Solicitors: Carson & Co, P O Box 37403, Parnell, Auckland

Boyle Mathieson, P O Box 21-640, Waitakere City

 

 

 

QC CONSTRUCTION LIMITED V APT TILING LIMITED HC AK CIV 2006-404-00676 19 May 2006

 

 

[1] The applicant has filed an application to set aside statutory demand pursuant

to s 290 of the Companies Act 1993.

 

 

[2] The application was originally made on the grounds set out in s 290(4)(b) of

the Act. Mr McCartney told me however that the company now accepts that it is

unable to succeed on that basis. The company, in other words, accepts that the

position is as the judgment creditor has stated it to be. The judgment creditor says

that it made a number of payment claims within the meaning of s 20 of the

Construction Contracts Act 2002. In each case, the judgment debtor issued a

payment schedule showing an amount that the judgment debtor proposed

to pay to the judgment creditor. Those sums were the full amounts claimed in the payment

claims. The consequence is that in terms of s 24 of the Act the judgement credit is

able to recover the debt due in any Court within the meaning of s 24(2)(a).

 

 

[3] Further, s 79 of the CCA prevents the judgment debtor from raising any

counter-claim in any proceedings for the recovery of the debt except where judgment

has been entered for the counter-claim or where there is no dispute between the parties in relation to the claim.

 

 

[4] Section 79 would appear to apply to the present proceedings and accordingly,

the judgement debtor is unable to raise against the claim of the judgment creditor any

entitlement to a cross-demand counter-claim or anything of that nature arising out of

the allegedly defective work done by the judgment creditor.

 

 

[5] Accordingly the judgment creditor concedes, and properly in my view, that it

has to comply with the statutory demand in one way or another and that the statutory

demand cannot be set aside.

 

 

[6] Mr McCartney for the judgement debtor submitted that the appropriate

course was to allow the judgment debtor time pursuant to s 291 of the Act.
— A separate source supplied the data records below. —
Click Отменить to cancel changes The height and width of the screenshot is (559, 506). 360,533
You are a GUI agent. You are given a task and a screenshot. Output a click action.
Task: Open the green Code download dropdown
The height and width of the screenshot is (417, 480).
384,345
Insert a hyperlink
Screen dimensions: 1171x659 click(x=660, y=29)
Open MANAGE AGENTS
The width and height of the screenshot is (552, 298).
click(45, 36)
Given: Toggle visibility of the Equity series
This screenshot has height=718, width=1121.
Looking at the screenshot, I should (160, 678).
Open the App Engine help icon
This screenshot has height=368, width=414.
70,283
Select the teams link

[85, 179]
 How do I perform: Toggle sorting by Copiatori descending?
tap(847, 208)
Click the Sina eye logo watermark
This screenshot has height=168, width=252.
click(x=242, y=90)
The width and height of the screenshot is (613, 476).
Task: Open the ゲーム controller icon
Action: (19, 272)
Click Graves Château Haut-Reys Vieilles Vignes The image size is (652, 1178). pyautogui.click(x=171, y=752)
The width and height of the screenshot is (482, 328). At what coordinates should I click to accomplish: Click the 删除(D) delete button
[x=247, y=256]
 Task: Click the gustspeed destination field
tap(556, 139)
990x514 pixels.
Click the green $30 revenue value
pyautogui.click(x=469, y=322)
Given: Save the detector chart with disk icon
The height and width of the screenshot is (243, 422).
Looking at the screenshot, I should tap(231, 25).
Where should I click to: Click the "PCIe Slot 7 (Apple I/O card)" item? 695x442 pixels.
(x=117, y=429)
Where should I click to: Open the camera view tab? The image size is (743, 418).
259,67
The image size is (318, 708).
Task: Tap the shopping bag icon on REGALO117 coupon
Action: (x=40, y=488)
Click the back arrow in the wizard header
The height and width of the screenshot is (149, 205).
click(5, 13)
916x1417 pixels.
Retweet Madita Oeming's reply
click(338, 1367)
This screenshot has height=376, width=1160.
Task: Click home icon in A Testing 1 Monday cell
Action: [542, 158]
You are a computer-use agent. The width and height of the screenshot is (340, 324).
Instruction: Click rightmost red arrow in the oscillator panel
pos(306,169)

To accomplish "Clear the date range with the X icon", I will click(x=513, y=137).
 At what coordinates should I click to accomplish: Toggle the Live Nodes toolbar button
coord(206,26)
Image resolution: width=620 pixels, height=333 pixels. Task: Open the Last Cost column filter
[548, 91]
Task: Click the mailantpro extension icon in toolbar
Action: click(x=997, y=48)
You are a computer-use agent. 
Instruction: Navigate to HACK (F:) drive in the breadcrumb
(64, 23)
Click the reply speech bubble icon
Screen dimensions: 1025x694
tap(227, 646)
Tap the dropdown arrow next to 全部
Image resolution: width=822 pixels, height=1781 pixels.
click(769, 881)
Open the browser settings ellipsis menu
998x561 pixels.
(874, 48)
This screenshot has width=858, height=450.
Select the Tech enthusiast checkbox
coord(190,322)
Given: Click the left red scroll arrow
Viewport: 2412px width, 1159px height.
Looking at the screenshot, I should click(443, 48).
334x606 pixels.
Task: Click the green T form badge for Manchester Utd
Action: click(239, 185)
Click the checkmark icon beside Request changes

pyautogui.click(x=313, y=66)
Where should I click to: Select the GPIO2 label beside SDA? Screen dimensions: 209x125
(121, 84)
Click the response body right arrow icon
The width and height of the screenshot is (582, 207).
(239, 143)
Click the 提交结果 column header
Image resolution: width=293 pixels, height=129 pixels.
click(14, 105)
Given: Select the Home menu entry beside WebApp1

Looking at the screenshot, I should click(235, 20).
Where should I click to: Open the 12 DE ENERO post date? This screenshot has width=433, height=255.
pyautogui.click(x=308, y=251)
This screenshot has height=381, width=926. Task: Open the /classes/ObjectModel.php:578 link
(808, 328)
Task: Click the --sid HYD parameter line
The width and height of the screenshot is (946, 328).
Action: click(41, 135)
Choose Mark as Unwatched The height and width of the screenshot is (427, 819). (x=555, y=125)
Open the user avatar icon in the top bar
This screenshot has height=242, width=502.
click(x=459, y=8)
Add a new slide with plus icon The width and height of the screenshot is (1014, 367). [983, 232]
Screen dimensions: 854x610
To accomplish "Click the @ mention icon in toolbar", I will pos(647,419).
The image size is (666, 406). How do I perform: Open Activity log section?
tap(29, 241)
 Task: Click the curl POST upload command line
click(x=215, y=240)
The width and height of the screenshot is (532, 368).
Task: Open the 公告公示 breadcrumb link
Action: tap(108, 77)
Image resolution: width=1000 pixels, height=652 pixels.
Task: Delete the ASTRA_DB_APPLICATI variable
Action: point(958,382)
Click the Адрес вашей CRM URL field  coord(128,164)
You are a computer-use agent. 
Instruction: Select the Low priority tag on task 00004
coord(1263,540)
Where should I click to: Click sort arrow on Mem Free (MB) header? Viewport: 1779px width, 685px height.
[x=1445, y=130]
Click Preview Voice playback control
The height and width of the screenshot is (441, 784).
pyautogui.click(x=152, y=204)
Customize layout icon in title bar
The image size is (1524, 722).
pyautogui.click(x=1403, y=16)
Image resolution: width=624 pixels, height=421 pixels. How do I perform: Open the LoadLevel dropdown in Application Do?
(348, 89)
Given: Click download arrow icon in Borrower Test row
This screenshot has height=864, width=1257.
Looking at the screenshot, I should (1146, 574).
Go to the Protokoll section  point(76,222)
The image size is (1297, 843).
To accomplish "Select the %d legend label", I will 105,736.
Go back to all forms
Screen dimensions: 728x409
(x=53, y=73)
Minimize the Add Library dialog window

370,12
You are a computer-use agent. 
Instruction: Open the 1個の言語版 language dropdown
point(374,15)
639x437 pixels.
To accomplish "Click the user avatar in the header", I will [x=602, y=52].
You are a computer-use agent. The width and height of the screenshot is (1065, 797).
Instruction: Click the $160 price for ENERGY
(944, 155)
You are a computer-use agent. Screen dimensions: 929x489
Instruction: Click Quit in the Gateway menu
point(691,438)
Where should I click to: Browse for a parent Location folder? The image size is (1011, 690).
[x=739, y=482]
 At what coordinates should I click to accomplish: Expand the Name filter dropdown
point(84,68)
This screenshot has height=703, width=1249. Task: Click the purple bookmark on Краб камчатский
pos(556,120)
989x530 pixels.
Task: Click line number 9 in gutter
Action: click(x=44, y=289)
Mr

McCartney said that if such an order was made then the judgment debtor would

either pay the money claimed in or give security for it.

 

 

[7] Mr Noble for the judgement creditor said that his client had already waited too

long for payment. He submitted that the appropriate order I should make was under s 291(1)(b) dismissing the application forthwith making an order putting the

company into liquidation.

 

 

[8] I am not prepared to make an order putting the company into liquidation.

While I agree that there has been unnecessary delay, it would appear that the

judgment debtor did not initially apprehend what the affect of the provisions of the

CCA were in that they constituted a bar to the judgment debtor moving to set aside

the statutory demand on the basis that it has a cross-demand or counter-claim. I

accept that the judgement debtor was acting bona fide (if mistakenly) in bringing the

proceedings in the first place. As well, there is some evidence before the Court

which would indicate that the company will be able to pay the debt. Finally, an

order under s 291(1)(b) will necessarily be made in the absence of any knowledge of

possible prejudice to third parties: Gameline of New Zealand v TV3 Network

Services Limited HC CHCH M188-96 12 July 1996. Because of this last factor, and

because I am not persuaded that there is great urgency in placing the company in

liquidation, I would prefer to proceed by way of s 291(1)(a).

 

 

[9] Therefore I direct that the applicant is to pay the debt within 14 days from

today and that in default of payment, the company may make an application to put

the company into liquidation.

 

 

[10] The respondent has been successful on its application and it shall have costs

on a 2B basis together with disbursements to be fixed by the registrar.